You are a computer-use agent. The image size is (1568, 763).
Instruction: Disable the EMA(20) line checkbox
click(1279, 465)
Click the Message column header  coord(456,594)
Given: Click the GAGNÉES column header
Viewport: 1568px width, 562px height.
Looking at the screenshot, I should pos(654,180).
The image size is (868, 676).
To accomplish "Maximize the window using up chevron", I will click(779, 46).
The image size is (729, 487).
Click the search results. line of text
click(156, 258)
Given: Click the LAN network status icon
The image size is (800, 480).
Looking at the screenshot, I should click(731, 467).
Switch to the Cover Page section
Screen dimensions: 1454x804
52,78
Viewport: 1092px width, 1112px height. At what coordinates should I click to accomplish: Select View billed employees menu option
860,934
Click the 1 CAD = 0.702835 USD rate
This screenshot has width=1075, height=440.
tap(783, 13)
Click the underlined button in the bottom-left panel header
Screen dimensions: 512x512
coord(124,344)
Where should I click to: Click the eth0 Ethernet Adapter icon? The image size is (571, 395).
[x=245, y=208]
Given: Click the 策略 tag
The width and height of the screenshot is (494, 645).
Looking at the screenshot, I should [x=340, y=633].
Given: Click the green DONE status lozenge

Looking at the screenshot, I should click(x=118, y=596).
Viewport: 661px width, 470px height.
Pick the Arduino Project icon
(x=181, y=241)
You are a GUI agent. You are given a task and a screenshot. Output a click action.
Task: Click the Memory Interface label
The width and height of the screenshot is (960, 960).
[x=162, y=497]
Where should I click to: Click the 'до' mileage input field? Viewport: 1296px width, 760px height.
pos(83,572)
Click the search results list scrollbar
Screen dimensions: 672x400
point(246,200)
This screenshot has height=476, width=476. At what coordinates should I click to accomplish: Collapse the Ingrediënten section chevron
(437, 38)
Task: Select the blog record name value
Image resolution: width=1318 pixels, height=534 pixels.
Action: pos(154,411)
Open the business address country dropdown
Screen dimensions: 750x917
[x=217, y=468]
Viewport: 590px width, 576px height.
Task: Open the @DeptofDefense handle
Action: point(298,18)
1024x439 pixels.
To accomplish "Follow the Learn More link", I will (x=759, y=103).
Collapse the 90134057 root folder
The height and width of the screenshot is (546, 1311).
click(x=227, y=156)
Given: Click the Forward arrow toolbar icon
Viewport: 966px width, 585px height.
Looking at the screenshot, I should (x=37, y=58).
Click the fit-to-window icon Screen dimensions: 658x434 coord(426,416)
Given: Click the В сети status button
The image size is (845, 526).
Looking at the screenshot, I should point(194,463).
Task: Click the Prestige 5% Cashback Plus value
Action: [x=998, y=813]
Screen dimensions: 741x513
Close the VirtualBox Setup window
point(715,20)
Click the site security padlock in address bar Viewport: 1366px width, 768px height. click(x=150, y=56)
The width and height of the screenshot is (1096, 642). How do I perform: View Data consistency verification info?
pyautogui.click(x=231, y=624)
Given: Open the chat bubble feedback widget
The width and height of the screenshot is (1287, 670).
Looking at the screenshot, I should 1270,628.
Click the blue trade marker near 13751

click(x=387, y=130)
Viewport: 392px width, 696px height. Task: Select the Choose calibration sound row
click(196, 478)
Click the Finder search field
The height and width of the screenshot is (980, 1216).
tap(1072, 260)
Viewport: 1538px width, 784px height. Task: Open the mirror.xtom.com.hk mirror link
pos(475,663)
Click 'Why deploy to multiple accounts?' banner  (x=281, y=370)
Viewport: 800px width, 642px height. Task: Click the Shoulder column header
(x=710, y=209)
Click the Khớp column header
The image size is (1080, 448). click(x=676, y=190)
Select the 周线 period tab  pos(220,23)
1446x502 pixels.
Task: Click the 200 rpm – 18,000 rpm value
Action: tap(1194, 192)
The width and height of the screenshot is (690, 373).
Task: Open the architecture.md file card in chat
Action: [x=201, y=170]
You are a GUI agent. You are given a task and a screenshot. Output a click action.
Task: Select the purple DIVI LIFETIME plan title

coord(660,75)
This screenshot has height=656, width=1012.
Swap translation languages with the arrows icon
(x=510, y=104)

○ ○ ○ ○ ○ ○ ○

* Task to carry out
The full set of records, transcribed exactly, is the answer.

* Written solution
You are a computer-use agent. The image size is (1568, 763).
Instruction: Disable the EMA(20) line checkbox
click(1279, 465)
Click the Message column header  coord(456,594)
Given: Click the GAGNÉES column header
Viewport: 1568px width, 562px height.
Looking at the screenshot, I should pos(654,180).
The image size is (868, 676).
To accomplish "Maximize the window using up chevron", I will click(779, 46).
The image size is (729, 487).
Click the search results. line of text
click(156, 258)
Given: Click the LAN network status icon
The image size is (800, 480).
Looking at the screenshot, I should click(731, 467).
Switch to the Cover Page section
Screen dimensions: 1454x804
52,78
Viewport: 1092px width, 1112px height. At what coordinates should I click to accomplish: Select View billed employees menu option
860,934
Click the 1 CAD = 0.702835 USD rate
This screenshot has width=1075, height=440.
tap(783, 13)
Click the underlined button in the bottom-left panel header
Screen dimensions: 512x512
coord(124,344)
Where should I click to: Click the eth0 Ethernet Adapter icon? The image size is (571, 395).
[x=245, y=208]
Given: Click the 策略 tag
The width and height of the screenshot is (494, 645).
Looking at the screenshot, I should [x=340, y=633].
Given: Click the green DONE status lozenge

Looking at the screenshot, I should click(x=118, y=596).
Viewport: 661px width, 470px height.
Pick the Arduino Project icon
(x=181, y=241)
You are a GUI agent. You are given a task and a screenshot. Output a click action.
Task: Click the Memory Interface label
The width and height of the screenshot is (960, 960).
[x=162, y=497]
Where should I click to: Click the 'до' mileage input field? Viewport: 1296px width, 760px height.
pos(83,572)
Click the search results list scrollbar
Screen dimensions: 672x400
point(246,200)
This screenshot has height=476, width=476. At what coordinates should I click to accomplish: Collapse the Ingrediënten section chevron
(437, 38)
Task: Select the blog record name value
Image resolution: width=1318 pixels, height=534 pixels.
Action: pos(154,411)
Open the business address country dropdown
Screen dimensions: 750x917
[x=217, y=468]
Viewport: 590px width, 576px height.
Task: Open the @DeptofDefense handle
Action: point(298,18)
1024x439 pixels.
To accomplish "Follow the Learn More link", I will (x=759, y=103).
Collapse the 90134057 root folder
The height and width of the screenshot is (546, 1311).
click(x=227, y=156)
Given: Click the Forward arrow toolbar icon
Viewport: 966px width, 585px height.
Looking at the screenshot, I should (x=37, y=58).
Click the fit-to-window icon Screen dimensions: 658x434 coord(426,416)
Given: Click the В сети status button
The image size is (845, 526).
Looking at the screenshot, I should point(194,463).
Task: Click the Prestige 5% Cashback Plus value
Action: [x=998, y=813]
Screen dimensions: 741x513
Close the VirtualBox Setup window
point(715,20)
Click the site security padlock in address bar Viewport: 1366px width, 768px height. click(x=150, y=56)
The width and height of the screenshot is (1096, 642). How do I perform: View Data consistency verification info?
pyautogui.click(x=231, y=624)
Given: Open the chat bubble feedback widget
The width and height of the screenshot is (1287, 670).
Looking at the screenshot, I should 1270,628.
Click the blue trade marker near 13751

click(x=387, y=130)
Viewport: 392px width, 696px height. Task: Select the Choose calibration sound row
click(196, 478)
Click the Finder search field
The height and width of the screenshot is (980, 1216).
tap(1072, 260)
Viewport: 1538px width, 784px height. Task: Open the mirror.xtom.com.hk mirror link
pos(475,663)
Click 'Why deploy to multiple accounts?' banner  (x=281, y=370)
Viewport: 800px width, 642px height. Task: Click the Shoulder column header
(x=710, y=209)
Click the Khớp column header
The image size is (1080, 448). click(x=676, y=190)
Select the 周线 period tab  pos(220,23)
1446x502 pixels.
Task: Click the 200 rpm – 18,000 rpm value
Action: tap(1194, 192)
The width and height of the screenshot is (690, 373).
Task: Open the architecture.md file card in chat
Action: [x=201, y=170]
You are a GUI agent. You are given a task and a screenshot. Output a click action.
Task: Select the purple DIVI LIFETIME plan title

coord(660,75)
This screenshot has height=656, width=1012.
Swap translation languages with the arrows icon
(x=510, y=104)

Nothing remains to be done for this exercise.